Car manufacturers, which may block a sale, historically resisted transactions with private equity owners or family offices. But they have been enthusiastic about the idea as the company has become more capital intensive, thanks to the need to invest in new technologies and offers, such as subscription services, as a way to diversify their businesses, according to Cliff Banks, founder of The Banks. Report, which tracks the retail sale of automobiles.
Prime Motor Group of New England is not a small company, but its previous owner
He realized that he was not big enough to compete in this new era. He sold the company – which generated $ 1.5 billion in auto sales, financing and service annually at 25 dealers – to Capstone Automotive Group in September.
Capstone retained Mr. Rosenberg as executive director. It is responsible for expanding into new markets and raising annual revenues to $ 4.5 billion in five years.
"To survive and prosper you need scale and scope and access to capital," he said.
For many years, analysts said that the distributors' business was too fragmented and localized for owners to obtain serious consolidation benefits. But now, large groups of dealerships like
Automotive Group 1
see potential for economies of scale.
Mr. Rosenberg, for example, is using investments from the new owner of its Prime dealership to develop proprietary software for the concession group, launch a financial company and potentially offer subscription services. Such a strategy could reflect Cadillac or
, which charge a fixed monthly fee to buyers for the practically unrestricted use of a variety of vehicles.

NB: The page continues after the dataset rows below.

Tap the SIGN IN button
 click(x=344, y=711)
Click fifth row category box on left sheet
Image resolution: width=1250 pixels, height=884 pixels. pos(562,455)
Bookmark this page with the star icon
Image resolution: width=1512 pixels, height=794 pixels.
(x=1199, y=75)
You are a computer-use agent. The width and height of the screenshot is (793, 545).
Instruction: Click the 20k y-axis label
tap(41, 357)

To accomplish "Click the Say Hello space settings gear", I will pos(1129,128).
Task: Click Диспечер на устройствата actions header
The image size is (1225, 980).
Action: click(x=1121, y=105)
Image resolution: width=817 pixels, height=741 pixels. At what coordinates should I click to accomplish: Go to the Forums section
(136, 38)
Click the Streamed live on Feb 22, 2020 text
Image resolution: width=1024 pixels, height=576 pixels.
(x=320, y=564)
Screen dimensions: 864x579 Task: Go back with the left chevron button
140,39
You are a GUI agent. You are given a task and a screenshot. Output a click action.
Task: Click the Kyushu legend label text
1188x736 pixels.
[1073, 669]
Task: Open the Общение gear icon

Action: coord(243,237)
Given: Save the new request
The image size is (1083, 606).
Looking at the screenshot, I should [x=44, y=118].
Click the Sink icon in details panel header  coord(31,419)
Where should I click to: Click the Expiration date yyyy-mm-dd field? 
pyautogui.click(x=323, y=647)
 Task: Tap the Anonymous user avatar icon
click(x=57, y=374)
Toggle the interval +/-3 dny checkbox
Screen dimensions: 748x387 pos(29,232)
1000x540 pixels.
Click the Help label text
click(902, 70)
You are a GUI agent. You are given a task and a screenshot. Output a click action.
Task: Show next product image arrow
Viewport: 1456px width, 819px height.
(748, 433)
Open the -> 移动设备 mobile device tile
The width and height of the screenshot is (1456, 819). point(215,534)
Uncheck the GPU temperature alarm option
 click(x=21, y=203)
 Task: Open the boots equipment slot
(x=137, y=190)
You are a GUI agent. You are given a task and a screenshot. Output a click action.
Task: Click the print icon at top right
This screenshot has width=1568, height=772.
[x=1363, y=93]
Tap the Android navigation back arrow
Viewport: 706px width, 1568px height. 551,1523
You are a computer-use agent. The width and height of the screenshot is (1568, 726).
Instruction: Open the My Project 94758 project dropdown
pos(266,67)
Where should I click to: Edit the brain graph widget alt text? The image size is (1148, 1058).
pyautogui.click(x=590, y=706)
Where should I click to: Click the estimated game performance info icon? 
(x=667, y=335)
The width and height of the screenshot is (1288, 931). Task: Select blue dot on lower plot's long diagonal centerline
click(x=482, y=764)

Annual car sales have hovered around 17 million for several years and are expected to remain in that range, and dealers of all sizes are benefiting from a resurgence in higher-priced truck and SUV sales thanks to the fall in gas prices.
Even so, dealer margins are reduced in the midst of tough competition and greater price transparency enabled by the Internet. The dealers took home around 2.5% of the sale price of the new average car in 2017, a drop of around 4.7% in 2009, according to data from the National Association of Automobile Dealers; The margins of used cars fell to 6.9% from 10.7% in 2009 during that period.
More winds are coming against potentials. An example: electric cars, which are expected to represent an increasing share of US sales. UU In the next few years, they need less maintenance than their gasoline counterparts because they have no engine or transmission. That could reduce the revenue that dealers get from their service bays.
In the future, many analysts foresee a time when many Americans will choose not to own a car, relying on a fleet of autonomous, available electric vehicles. that could give dealers a new purpose as a place to load and accommodate vehicles after hours.
As the profit margins have decreased, a greater part of the value in each concessionaire is in the land in which it is located. In the past, owners often chose to keep their real estate and rent it to the person who bought the dealer. But commercial real estate values in the US UU They have risen more than 25% above the levels prior to the recession, according to the real estate research firm Green Street Advisors, and this has owners who increasingly want to sell everything.